Ulster Bank was founded as The Ulster Banking Company in Belfast, Ulster, in 1836, by a breakaway faction of shareholders in the newly formed National Bank of Ireland, which had been founded in 1835, who objected to the latter bank's plan to invest profits from the bank in London rather than in Belfast. The founding directors of the bank were John Heron, Robert Grimshaw, John Currell, who was a linen bleacher from Ballymena, and James Steen, a Belfast pork curer.

Note destruction
In 2002, three Ulster Bank employees were arrested on charges of theft and money laundering. The three were responsible for the destruction of old banknotes at the bank's former Waring Street cash centre. Between November 2001 and February 2002, they were accused of stealing approximately UK£900,000 of used banknotes designated for disposal. The money was then placed in various bank and building society accounts. On 23 January 2004, the men were jailed for two and a half years for the theft of £770,000. Lord Chief Justice Sir Brian Kerr criticised the bank's security measures during the trial.

First Active
In 2003–04, Ulster Bank Group purchased First Active, Ireland's oldest building society, for €887 million. In 2009, the First Active branch network and business of several hundred thousand savers and borrowers was merged with Ulster Bank, and the brand name was retired in 2010.

Computer failure

In June 2012, a computer system failure prevented customers from accessing accounts. Initial estimates that the problem would be sorted out within a week were wildly optimistic, with thousands of customers still unable to access their accounts into late July 2012, with ongoing issues still not resolved by mid-August 2012. This RBS / NatWest / Ulster Bank issue has proved to be one of the largest IT failures the world has ever known. Ulster Bank (the smallest part of the RBS group) was to initially set aside £28 million for compensation to customers.

Tracker mortgage scandal 
In the Republic of Ireland from 2008, Ulster Bank Ireland dac encouraged customers on tracker mortgages to switch to the more-profitable fixed rate mortgages as interest rates on tracker mortgages, which is set to the European Central Bank borrowing rate plus 1%, reduced significantly due to the 2008 financial crisis. As part of this, mortgage customers were not told about the risks of moving to a fixed rate, and were instead encouraged with the offer of constant mortgage repayments and interest. Other customers were offered a temporary switch to a fixed rate mortgage, with the promise of being moved back to a tracker rate after a time period, which did not occur until customers complained as per a company policy introduced in 2011.

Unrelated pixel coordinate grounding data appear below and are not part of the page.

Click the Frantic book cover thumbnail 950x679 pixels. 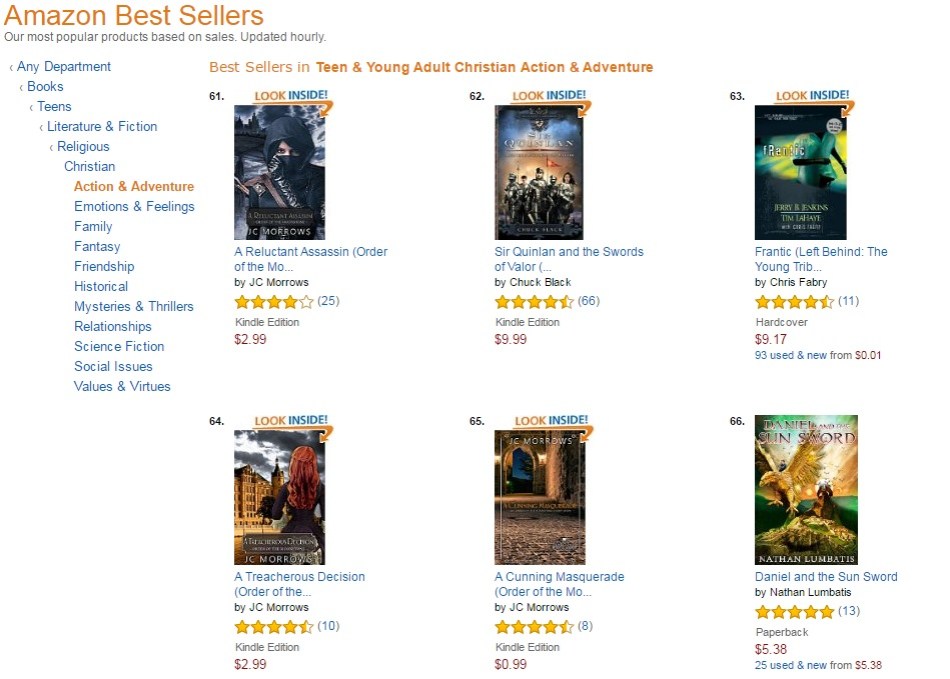pyautogui.click(x=801, y=171)
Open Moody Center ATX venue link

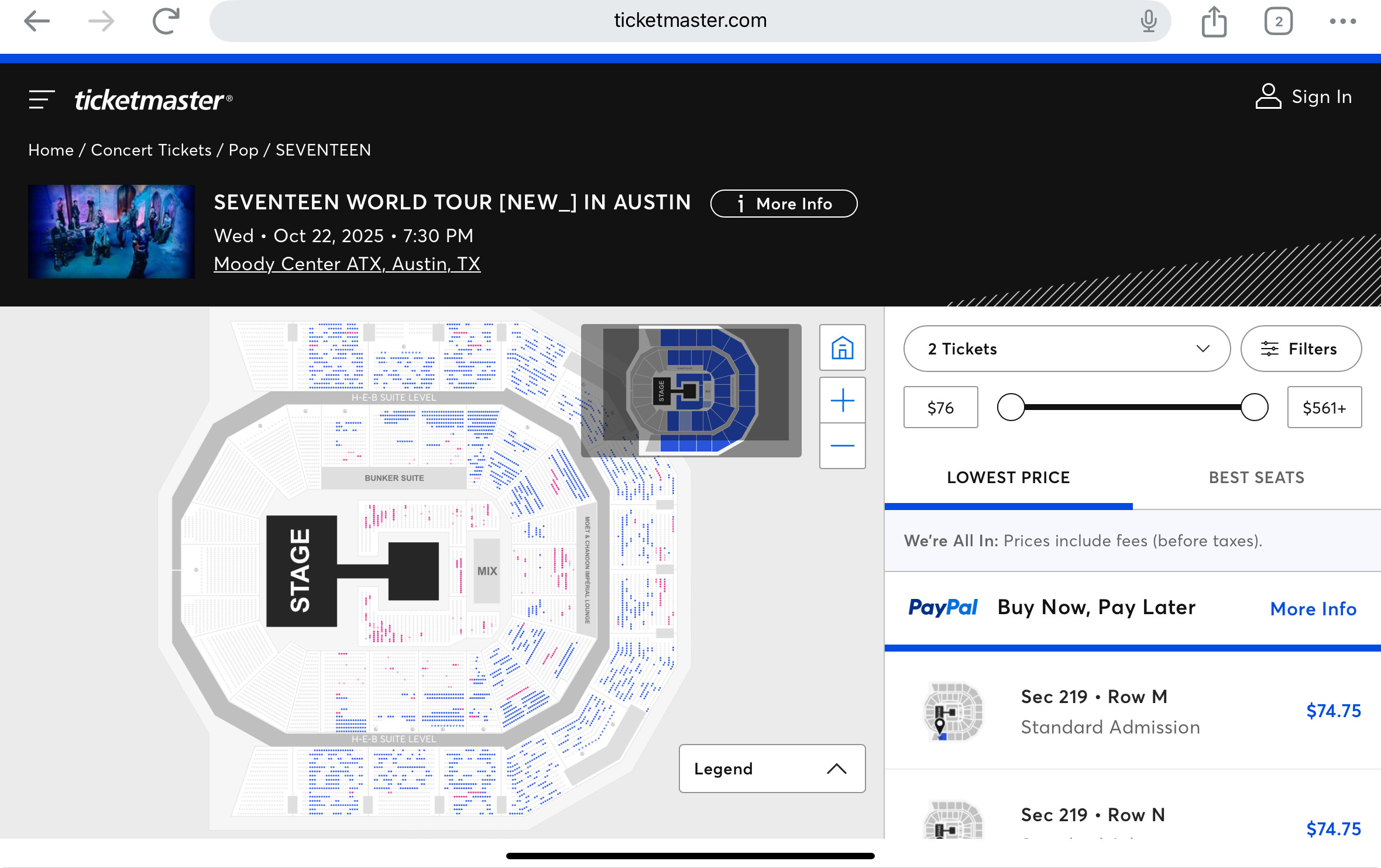pyautogui.click(x=347, y=264)
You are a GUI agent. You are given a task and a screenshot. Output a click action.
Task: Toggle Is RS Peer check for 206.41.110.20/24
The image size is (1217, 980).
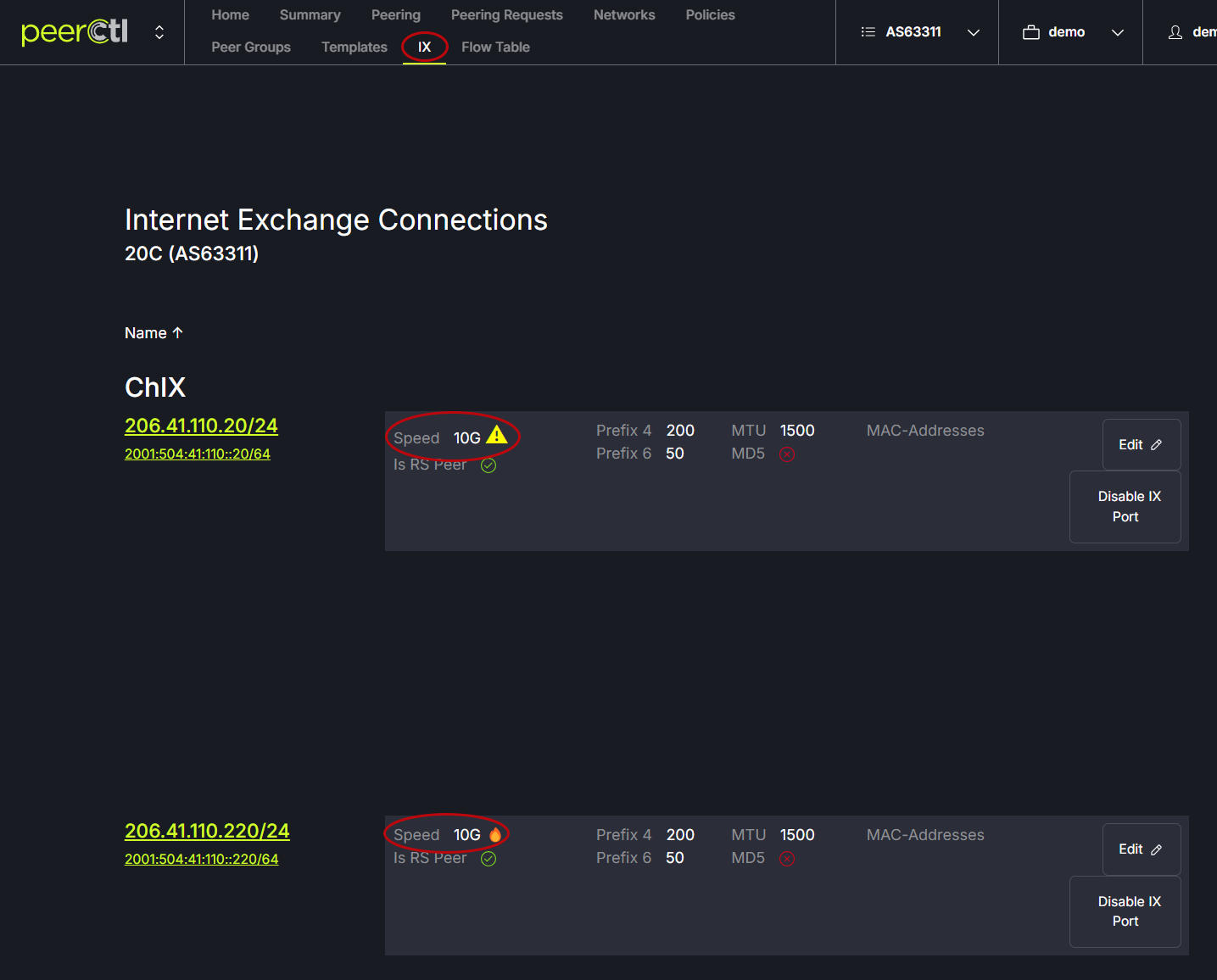click(x=488, y=465)
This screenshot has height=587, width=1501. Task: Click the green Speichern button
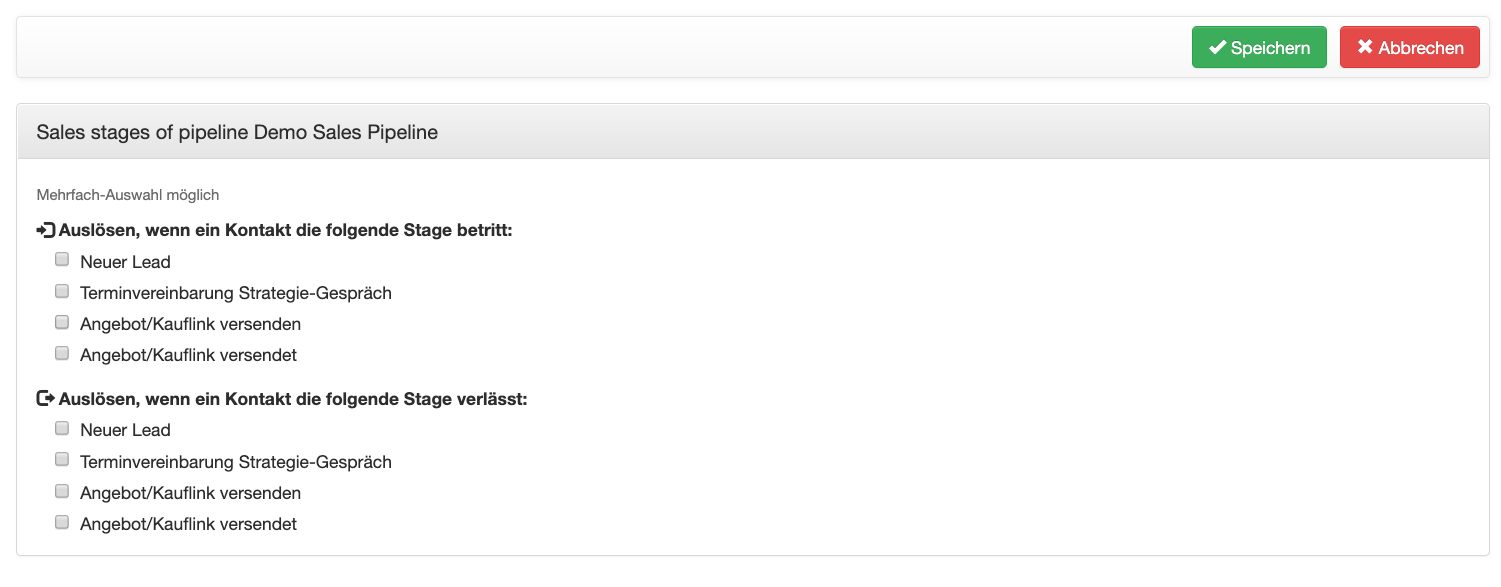(1259, 47)
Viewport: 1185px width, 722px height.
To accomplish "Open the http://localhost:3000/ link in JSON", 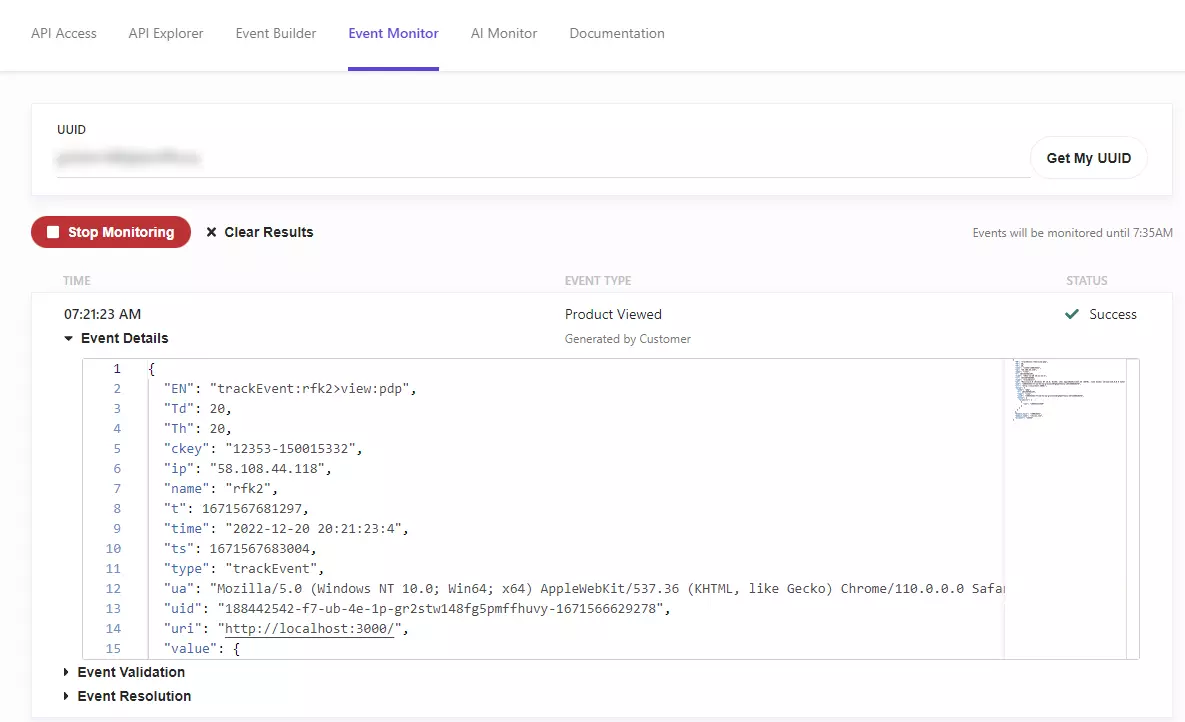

In 2015, the Central Bank of Ireland opened an investigation into the lenders which sold tracker mortgages, finding KBC Bank Ireland, Permanent TSB, Bank of Ireland and AIB were also among those complicit in denying customers correct rates. On 25 March 2021, the Central Bank of Ireland fined Ulster Bank Ireland DAC €37.774 million, after discovering 5,940 customers had been directly affected by the scandal, along with 49 separate regulatory breaches.

Future

In March 2014, it was reported that the then RBS Group was considering merging the bank in the Republic of Ireland with some of its rivals in order to reduce its holding. RBS Group's annual results for 2013 revealed Ulster Bank had operating losses of £1.5 billion and accounted for a fifth of the parent group's total bad debt charges. In October 2014, RBS confirmed it would retain Ulster Bank following improved market conditions in Ireland.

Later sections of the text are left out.